**Exercise directions**
What is the number of lines in the records that contain "Remove"? Give only that number.

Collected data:
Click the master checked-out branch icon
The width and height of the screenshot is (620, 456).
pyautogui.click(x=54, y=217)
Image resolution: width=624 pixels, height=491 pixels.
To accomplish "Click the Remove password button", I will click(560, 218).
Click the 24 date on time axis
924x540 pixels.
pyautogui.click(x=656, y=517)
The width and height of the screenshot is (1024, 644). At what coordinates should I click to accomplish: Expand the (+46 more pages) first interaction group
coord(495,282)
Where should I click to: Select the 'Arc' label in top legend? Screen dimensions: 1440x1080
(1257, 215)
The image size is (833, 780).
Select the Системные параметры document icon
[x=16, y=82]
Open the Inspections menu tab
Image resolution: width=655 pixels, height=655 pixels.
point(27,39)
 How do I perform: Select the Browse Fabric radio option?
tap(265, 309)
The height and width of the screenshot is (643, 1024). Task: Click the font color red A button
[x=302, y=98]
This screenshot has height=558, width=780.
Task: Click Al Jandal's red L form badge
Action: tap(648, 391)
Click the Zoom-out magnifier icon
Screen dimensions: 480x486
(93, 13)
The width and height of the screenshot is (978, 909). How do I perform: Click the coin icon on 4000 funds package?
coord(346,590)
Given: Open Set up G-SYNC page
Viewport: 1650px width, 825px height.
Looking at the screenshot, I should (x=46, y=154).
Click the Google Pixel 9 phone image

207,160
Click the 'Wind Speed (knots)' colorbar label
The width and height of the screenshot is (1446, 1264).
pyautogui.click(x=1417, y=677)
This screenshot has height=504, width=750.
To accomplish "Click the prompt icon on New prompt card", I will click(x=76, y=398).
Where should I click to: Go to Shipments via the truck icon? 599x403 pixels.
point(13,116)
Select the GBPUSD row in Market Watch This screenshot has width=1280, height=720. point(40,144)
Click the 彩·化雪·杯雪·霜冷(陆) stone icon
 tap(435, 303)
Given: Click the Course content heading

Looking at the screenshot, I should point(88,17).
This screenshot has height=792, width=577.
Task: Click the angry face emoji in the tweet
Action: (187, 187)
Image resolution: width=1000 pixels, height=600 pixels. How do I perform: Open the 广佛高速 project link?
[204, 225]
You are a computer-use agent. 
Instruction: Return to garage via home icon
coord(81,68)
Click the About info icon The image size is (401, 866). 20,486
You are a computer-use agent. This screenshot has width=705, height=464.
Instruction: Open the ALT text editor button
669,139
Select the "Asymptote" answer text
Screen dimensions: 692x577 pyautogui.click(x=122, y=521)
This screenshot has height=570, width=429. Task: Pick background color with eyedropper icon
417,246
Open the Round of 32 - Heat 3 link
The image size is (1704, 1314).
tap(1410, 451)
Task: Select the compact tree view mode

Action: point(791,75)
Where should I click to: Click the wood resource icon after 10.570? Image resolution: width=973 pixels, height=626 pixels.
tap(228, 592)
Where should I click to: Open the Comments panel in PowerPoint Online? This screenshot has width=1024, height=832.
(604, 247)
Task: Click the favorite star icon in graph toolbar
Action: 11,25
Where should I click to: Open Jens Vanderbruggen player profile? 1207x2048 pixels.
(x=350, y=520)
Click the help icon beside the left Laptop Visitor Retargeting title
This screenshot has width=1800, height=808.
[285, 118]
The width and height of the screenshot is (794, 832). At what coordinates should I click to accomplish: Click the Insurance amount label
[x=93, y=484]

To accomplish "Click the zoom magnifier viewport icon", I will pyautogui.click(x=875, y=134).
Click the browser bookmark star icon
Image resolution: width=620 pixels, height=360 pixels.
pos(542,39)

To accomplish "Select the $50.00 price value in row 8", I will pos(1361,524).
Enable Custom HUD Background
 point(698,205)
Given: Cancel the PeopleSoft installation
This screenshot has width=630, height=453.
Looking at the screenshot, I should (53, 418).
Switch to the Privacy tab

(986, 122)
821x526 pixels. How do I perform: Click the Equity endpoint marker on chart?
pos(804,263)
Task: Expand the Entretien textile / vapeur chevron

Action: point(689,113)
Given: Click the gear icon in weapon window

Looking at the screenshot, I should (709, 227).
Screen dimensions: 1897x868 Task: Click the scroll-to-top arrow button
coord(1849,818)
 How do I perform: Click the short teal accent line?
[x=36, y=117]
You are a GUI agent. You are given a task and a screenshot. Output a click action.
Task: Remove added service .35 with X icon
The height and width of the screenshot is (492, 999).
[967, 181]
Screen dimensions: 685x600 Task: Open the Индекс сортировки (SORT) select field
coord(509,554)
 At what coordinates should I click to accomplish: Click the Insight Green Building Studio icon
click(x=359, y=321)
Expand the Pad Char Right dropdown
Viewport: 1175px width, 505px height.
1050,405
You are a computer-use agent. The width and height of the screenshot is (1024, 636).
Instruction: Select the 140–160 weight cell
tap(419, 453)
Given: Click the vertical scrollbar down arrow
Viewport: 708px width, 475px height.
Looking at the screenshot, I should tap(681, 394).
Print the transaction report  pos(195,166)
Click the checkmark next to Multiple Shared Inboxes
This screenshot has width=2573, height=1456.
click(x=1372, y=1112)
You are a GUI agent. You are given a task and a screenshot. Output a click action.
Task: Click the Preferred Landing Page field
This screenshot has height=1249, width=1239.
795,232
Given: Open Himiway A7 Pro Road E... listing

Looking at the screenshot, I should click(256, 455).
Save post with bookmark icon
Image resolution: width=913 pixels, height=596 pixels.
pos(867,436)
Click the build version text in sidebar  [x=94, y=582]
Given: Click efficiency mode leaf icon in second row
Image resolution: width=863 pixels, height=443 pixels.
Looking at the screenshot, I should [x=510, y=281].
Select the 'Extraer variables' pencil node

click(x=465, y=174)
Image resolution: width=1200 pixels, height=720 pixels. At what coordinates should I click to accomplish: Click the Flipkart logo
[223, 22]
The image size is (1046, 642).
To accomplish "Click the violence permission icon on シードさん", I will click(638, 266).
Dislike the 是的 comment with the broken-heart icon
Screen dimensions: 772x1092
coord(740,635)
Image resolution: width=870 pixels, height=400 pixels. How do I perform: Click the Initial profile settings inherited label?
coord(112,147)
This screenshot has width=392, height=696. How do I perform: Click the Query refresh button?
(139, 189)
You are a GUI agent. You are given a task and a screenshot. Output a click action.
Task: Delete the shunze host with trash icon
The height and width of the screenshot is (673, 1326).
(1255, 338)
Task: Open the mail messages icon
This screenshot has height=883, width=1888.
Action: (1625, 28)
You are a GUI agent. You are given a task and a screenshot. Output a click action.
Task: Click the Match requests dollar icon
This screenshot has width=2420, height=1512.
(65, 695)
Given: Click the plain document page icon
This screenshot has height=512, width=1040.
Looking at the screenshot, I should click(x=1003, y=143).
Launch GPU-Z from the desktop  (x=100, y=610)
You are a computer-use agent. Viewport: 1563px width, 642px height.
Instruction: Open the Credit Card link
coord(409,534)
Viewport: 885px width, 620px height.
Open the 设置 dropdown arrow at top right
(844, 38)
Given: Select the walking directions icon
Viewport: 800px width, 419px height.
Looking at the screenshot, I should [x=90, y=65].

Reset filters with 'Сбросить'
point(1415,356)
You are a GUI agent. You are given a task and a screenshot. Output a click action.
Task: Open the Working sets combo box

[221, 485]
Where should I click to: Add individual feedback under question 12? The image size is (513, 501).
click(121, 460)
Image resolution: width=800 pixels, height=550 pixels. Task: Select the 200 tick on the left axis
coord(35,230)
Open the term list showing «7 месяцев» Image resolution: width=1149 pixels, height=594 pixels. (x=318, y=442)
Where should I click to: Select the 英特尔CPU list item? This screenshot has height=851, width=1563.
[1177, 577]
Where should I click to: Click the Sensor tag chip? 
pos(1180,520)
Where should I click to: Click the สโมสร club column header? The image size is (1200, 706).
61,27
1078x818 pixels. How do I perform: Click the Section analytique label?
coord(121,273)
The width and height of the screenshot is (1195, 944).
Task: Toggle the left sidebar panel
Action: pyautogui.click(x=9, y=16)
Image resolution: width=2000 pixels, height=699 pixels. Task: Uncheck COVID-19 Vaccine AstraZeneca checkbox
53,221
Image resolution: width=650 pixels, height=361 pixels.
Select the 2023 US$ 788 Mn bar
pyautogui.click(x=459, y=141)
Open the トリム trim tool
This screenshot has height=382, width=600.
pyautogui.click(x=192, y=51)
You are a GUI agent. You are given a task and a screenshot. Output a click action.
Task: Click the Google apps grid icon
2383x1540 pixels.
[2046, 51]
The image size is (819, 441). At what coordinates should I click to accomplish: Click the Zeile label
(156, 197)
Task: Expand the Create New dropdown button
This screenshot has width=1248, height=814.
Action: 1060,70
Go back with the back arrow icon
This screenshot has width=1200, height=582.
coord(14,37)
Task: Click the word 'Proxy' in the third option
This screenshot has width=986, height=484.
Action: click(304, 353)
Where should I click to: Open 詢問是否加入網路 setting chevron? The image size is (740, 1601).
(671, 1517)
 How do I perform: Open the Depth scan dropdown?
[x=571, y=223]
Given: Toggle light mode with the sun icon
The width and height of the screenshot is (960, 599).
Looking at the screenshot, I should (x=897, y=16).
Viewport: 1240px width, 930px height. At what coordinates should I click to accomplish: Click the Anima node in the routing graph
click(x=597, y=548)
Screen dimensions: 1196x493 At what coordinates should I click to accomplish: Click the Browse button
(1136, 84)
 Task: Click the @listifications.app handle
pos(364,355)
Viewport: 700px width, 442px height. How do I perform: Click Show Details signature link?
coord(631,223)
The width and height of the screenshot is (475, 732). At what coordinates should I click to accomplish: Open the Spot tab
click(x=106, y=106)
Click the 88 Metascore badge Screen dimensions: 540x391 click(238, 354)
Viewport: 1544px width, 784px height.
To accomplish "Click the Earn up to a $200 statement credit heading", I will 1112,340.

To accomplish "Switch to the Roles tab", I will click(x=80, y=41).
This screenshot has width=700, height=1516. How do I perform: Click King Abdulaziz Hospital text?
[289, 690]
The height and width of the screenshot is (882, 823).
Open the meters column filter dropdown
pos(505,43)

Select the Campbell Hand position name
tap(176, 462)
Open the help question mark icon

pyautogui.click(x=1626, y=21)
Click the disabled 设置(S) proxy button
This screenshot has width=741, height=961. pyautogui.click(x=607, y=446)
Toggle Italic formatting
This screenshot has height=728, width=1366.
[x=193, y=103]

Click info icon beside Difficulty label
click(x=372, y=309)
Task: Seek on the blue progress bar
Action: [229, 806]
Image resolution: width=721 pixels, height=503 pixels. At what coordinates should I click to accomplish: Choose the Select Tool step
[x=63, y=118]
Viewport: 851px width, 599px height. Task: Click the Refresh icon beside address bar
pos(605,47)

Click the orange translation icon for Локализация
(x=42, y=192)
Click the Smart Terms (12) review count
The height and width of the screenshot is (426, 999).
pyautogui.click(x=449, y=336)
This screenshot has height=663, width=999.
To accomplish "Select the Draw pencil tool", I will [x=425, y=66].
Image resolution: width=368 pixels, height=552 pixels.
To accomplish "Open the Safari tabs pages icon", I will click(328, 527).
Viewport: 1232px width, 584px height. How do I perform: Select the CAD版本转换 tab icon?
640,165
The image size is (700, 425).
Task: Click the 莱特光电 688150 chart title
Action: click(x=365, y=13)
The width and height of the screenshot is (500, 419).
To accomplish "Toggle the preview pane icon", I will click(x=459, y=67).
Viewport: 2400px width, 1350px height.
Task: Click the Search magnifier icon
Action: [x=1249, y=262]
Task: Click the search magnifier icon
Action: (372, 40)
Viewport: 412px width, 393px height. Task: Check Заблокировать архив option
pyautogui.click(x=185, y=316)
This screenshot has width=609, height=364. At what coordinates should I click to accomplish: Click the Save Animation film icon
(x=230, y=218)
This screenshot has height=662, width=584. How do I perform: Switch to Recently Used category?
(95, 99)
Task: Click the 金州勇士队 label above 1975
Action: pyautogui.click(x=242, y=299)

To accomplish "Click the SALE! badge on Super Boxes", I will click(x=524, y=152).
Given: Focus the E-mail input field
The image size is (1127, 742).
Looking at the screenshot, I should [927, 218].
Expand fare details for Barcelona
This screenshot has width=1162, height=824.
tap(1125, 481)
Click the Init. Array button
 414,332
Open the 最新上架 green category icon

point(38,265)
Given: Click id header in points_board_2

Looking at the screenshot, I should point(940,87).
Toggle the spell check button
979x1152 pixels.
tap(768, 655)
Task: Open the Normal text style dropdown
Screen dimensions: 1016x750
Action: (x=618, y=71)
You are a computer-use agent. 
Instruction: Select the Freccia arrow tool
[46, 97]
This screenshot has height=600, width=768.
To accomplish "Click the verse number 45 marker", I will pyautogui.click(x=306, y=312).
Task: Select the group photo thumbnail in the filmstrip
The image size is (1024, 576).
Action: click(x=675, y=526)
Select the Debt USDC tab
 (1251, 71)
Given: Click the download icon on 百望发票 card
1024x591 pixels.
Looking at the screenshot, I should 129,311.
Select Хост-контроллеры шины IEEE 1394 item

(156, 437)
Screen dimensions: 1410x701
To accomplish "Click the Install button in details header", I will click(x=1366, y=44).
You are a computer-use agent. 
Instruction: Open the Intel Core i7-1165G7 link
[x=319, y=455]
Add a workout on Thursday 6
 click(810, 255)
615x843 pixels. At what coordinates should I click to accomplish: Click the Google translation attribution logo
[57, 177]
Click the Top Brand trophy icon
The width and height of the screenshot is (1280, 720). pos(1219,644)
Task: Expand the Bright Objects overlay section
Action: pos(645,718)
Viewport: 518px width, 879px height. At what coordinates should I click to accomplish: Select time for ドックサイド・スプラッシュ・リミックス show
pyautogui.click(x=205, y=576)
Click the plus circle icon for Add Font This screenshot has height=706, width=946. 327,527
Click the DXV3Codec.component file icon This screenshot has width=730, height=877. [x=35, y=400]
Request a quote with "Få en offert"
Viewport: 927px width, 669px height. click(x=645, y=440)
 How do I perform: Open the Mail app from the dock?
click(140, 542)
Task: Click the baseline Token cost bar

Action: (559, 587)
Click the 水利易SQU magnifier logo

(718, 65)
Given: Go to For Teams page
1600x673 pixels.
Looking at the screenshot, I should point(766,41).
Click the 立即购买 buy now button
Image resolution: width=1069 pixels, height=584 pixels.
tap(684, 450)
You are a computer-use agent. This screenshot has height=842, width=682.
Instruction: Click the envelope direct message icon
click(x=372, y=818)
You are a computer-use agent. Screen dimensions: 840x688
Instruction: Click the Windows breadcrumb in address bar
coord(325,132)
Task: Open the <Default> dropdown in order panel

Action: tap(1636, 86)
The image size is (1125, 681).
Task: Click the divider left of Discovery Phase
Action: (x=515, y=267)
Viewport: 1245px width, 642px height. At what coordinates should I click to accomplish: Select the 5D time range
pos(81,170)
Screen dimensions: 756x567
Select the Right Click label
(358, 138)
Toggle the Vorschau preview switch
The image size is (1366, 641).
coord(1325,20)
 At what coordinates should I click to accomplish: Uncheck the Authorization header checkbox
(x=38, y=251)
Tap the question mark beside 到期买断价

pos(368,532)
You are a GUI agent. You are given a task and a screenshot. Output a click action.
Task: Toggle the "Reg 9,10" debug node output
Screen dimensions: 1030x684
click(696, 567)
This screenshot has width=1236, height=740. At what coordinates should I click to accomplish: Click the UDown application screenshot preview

**Final answer**
2